■ SUPPLIED MATERIAL
──────────────────────────────

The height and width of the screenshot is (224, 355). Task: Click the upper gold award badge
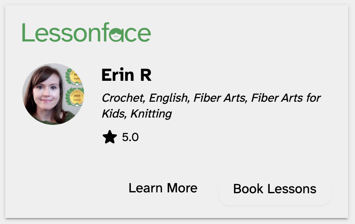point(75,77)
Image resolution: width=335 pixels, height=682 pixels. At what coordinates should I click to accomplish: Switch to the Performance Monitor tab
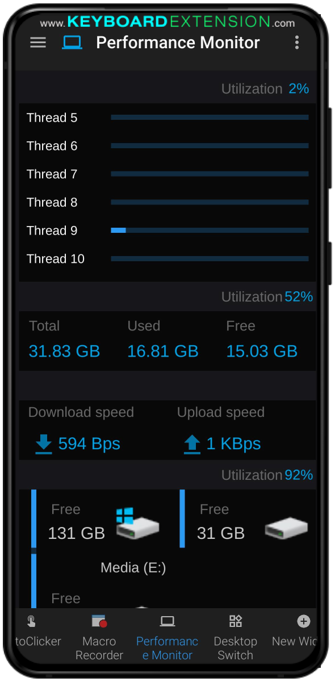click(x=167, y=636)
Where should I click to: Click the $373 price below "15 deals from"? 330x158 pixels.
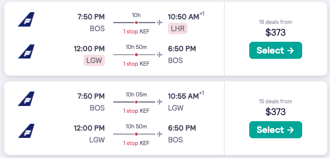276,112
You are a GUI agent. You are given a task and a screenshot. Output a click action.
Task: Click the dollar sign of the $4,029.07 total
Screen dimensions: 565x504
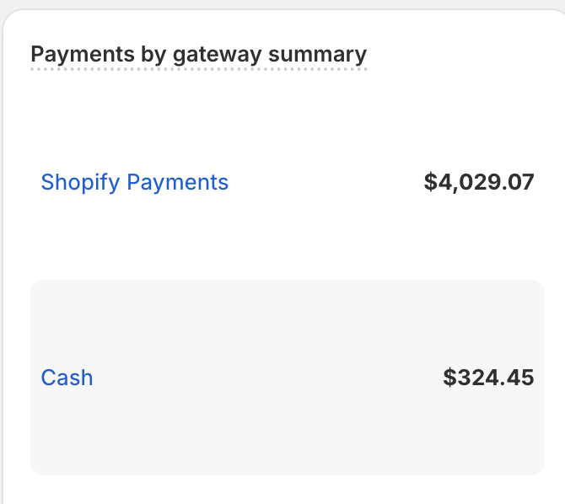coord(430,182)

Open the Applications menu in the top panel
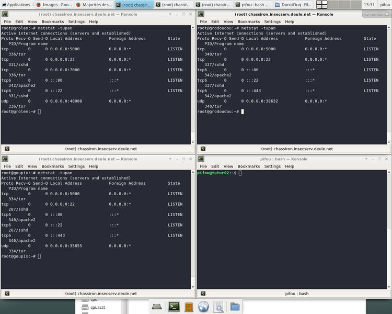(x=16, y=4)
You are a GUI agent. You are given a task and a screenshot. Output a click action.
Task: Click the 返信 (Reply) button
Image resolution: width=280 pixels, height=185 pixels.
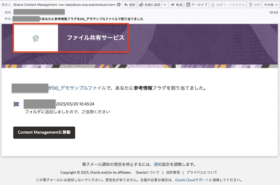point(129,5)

──────────────────────────────

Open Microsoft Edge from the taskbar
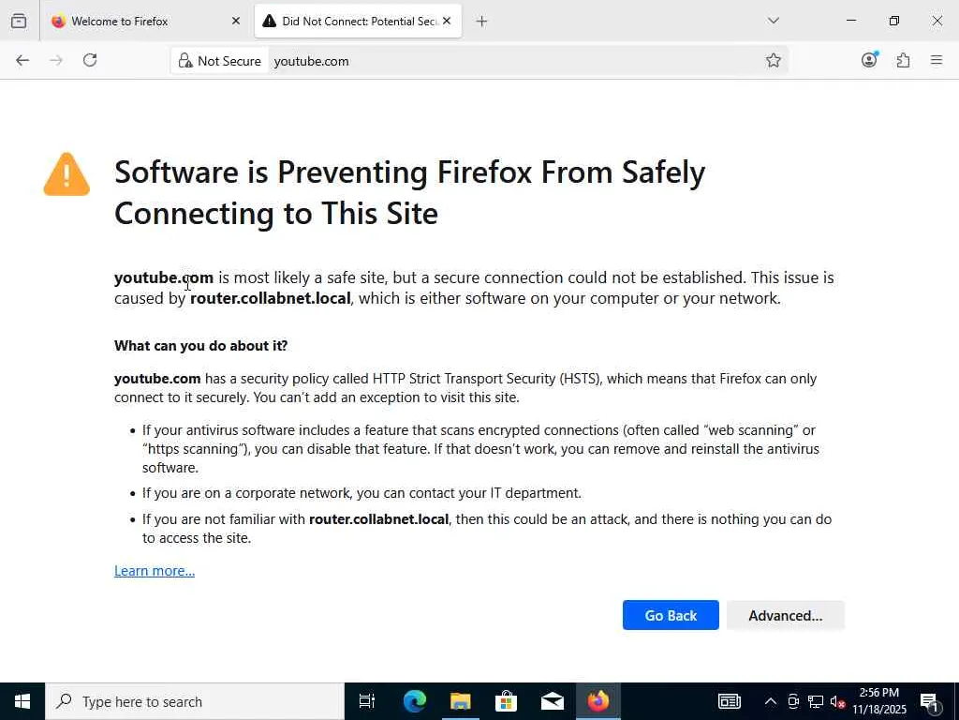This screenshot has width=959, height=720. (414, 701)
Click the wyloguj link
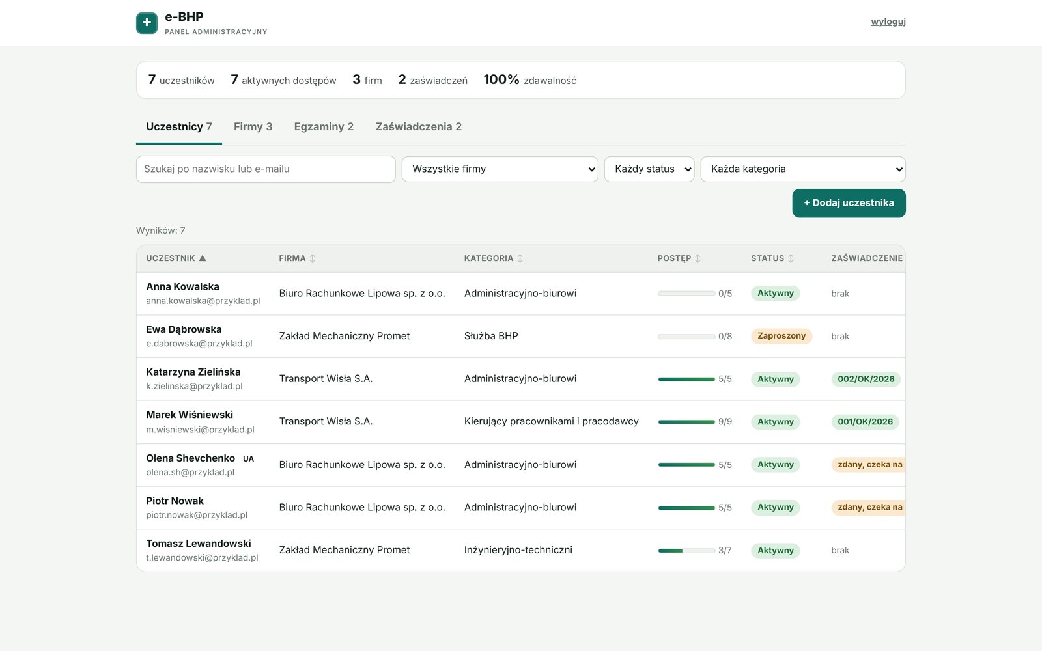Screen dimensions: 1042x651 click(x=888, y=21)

──────────────────────────────

■ WORK TO COMPLETE
Please return the material above only from the line that holds "The height and" through the line that holds "Task: Click the 返信 (Reply) button", exactly as it stands, ends included and pictures omitted.

■ ANSWER TO THIS TASK
The height and width of the screenshot is (224, 355). Task: Click the upper gold award badge
point(75,77)
Image resolution: width=335 pixels, height=682 pixels. At what coordinates should I click to accomplish: Switch to the Performance Monitor tab
click(x=167, y=636)
Where should I click to: Click the $373 price below "15 deals from"? 330x158 pixels.
276,112
You are a GUI agent. You are given a task and a screenshot. Output a click action.
Task: Click the dollar sign of the $4,029.07 total
Screen dimensions: 565x504
coord(430,182)

Open the Applications menu in the top panel
(x=16, y=4)
You are a GUI agent. You are given a task and a screenshot. Output a click action.
Task: Click the 返信 (Reply) button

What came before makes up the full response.